CONSIGNE
Donnez le nombre de lignes ci-dessous qui contiennent le mot « computer », s'il vous plaît, sans rien ajouter d'autre que ce nombre.

Entrées sur l'emplacement des éléments:

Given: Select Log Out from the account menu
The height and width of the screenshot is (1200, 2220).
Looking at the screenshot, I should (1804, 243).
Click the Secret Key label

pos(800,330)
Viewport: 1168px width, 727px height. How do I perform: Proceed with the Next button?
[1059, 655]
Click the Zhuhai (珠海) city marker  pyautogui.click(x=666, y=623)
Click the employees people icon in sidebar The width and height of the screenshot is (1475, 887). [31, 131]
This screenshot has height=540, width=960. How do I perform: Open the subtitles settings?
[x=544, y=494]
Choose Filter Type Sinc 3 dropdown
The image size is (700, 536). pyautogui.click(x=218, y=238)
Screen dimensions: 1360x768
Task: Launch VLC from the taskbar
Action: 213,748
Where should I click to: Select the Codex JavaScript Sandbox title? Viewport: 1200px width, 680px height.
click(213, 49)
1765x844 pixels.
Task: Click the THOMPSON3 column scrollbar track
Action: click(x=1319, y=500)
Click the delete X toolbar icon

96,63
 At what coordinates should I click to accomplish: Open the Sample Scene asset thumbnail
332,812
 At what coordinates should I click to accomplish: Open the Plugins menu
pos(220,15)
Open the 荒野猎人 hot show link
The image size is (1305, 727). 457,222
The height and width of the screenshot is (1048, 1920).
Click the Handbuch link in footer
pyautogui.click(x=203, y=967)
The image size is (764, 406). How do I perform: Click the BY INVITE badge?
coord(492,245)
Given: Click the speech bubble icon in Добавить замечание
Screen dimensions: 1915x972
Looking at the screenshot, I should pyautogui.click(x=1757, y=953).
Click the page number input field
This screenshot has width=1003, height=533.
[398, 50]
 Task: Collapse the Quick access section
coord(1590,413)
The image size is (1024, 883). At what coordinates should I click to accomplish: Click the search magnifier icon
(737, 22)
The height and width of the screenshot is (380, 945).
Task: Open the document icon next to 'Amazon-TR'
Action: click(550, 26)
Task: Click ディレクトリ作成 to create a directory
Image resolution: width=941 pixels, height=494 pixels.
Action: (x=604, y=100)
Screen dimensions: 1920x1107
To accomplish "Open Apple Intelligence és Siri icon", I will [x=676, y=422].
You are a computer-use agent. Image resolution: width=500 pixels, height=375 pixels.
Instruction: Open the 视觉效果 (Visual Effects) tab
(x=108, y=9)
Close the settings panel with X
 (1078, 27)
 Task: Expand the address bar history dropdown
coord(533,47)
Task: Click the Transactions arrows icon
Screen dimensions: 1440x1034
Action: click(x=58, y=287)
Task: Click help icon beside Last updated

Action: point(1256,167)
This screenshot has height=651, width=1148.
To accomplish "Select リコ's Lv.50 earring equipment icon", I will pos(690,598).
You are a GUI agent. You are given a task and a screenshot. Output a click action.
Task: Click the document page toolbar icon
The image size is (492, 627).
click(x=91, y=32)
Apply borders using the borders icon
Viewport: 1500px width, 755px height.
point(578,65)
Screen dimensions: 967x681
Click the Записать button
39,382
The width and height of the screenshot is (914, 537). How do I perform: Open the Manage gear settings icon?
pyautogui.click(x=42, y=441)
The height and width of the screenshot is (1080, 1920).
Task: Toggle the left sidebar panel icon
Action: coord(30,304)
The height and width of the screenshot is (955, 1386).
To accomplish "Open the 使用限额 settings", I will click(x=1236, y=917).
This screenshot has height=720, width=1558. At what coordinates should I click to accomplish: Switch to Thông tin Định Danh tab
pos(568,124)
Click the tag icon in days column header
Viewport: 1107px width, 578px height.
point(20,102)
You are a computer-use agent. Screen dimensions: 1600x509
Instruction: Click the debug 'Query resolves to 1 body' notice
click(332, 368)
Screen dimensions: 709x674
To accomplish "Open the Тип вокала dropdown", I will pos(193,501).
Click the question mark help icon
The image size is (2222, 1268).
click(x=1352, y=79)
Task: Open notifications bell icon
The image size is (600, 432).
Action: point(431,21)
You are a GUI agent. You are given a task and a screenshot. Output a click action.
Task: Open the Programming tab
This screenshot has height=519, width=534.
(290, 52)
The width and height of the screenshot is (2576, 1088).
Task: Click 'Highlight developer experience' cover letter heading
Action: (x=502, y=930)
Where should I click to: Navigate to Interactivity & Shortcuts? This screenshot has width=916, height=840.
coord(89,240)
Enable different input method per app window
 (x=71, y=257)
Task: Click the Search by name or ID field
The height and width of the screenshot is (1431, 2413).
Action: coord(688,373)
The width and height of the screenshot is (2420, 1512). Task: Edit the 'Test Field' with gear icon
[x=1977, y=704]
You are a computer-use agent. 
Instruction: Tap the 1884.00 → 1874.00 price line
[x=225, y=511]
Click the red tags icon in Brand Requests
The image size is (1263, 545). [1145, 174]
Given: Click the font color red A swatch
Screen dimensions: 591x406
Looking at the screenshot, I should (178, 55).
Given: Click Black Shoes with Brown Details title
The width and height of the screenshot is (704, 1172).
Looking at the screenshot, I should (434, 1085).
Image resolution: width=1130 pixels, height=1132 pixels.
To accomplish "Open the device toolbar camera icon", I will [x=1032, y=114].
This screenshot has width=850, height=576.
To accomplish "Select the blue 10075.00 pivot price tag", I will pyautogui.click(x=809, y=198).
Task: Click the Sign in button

RÉPONSE COMPLÈTE
3